**Page excerpt**:
+===+

Around the World in 82 Years—The Leonard Cohen Renaissance
A crowd of thousands took to the streets of downtown Toronto one afternoon in May, 2006, cramming the intersection near Bay and Bloor Streets. Some climbed lamp posts or mailboxes for a better view, jostling for position and I attempted to weave my way toward the front. Not long after the man in the dark suit and fedora appeared on the makeshift stage and approached the microphone. We roared in applause. Live for the first time in more than a decade, Leonard Cohen was going to sing a song….
Until that moment 10 years ago, Cohen had no reason to tour or perform live. In fact, he’d spent a good part of the previous decade in a Zen Centre atop Mount Baldy, going by the name Jikan, meaning “Silent One.” While away he was cherished by fans in the way that one maintains affection for a favourite uncle who lives abroad—you still love him, but he’s not around much to tell him in person.
A hail of “Hallelujah” covers and a 1992 album, The Future, which went double platinum and won Cohen the Juno Award for Male Vocalist of the Year, kept his name current as he meditated and tended to dinner for his Mount Baldy hosts.
Then, in 1999, Cohen, 66, came down from the mountain. He surprised fans with two albums—Ten New Songs (2001) and Dear Heather (2004)—which marked the extent of his public activity. Ironically, the latter offered a more optimistic Cohen, largely free of the melancholic undertones that traditionally weave themselves through his music. Shortly thereafter, when Cohen learned that his manager had nearly bankrupted him by stealing from his personal fortune for years, the Silent One suddenly got loud.
The courts sided with Cohen but it proved little relief—his former manager didn’t have the funds to pay him back. And so Cohen was forced back to work, a desperate attempt to earn back, in his mid-60s, enough income to take him through his golden years.

+===+

**Listed entries**:
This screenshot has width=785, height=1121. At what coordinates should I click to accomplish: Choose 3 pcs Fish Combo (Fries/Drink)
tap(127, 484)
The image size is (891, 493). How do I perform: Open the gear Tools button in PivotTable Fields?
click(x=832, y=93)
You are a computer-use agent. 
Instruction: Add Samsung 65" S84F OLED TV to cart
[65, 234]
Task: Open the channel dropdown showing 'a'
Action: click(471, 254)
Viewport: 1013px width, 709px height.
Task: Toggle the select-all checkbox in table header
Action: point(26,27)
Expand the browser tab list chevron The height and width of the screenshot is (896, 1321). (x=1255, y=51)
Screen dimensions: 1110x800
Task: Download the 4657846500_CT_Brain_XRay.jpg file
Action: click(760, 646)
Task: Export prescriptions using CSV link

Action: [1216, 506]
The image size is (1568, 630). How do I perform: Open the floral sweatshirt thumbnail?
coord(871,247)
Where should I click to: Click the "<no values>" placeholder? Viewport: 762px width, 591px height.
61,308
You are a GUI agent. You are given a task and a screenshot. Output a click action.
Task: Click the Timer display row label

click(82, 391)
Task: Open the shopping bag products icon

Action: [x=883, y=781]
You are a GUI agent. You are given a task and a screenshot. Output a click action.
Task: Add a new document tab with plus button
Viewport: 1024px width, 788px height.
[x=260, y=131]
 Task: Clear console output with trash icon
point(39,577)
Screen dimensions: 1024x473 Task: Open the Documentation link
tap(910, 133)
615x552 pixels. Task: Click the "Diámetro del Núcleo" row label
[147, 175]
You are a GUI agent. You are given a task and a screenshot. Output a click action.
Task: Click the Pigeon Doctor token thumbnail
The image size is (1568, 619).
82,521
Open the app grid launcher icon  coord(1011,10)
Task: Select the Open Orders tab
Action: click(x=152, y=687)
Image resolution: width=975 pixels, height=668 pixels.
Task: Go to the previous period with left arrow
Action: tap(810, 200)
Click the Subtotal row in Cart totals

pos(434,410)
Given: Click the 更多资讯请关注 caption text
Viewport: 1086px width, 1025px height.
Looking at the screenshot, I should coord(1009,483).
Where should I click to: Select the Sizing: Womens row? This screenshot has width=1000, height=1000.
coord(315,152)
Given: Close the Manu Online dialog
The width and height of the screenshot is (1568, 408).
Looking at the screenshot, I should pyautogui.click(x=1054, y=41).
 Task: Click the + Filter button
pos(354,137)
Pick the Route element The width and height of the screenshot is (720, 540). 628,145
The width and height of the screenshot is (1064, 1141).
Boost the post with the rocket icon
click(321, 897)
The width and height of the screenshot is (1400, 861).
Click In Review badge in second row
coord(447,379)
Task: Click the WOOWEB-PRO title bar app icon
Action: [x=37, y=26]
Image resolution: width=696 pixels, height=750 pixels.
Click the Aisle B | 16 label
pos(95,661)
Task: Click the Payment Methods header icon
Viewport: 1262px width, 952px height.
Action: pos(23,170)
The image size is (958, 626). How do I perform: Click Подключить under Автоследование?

+===+

From the Leonard Cohen article above, copy out word for word the passage starting at "Until that moment" and ending at "him in person.".

**Task response**:
Until that moment 10 years ago, Cohen had no reason to tour or perform live. In fact, he’d spent a good part of the previous decade in a Zen Centre atop Mount Baldy, going by the name Jikan, meaning “Silent One.” While away he was cherished by fans in the way that one maintains affection for a favourite uncle who lives abroad—you still love him, but he’s not around much to tell him in person.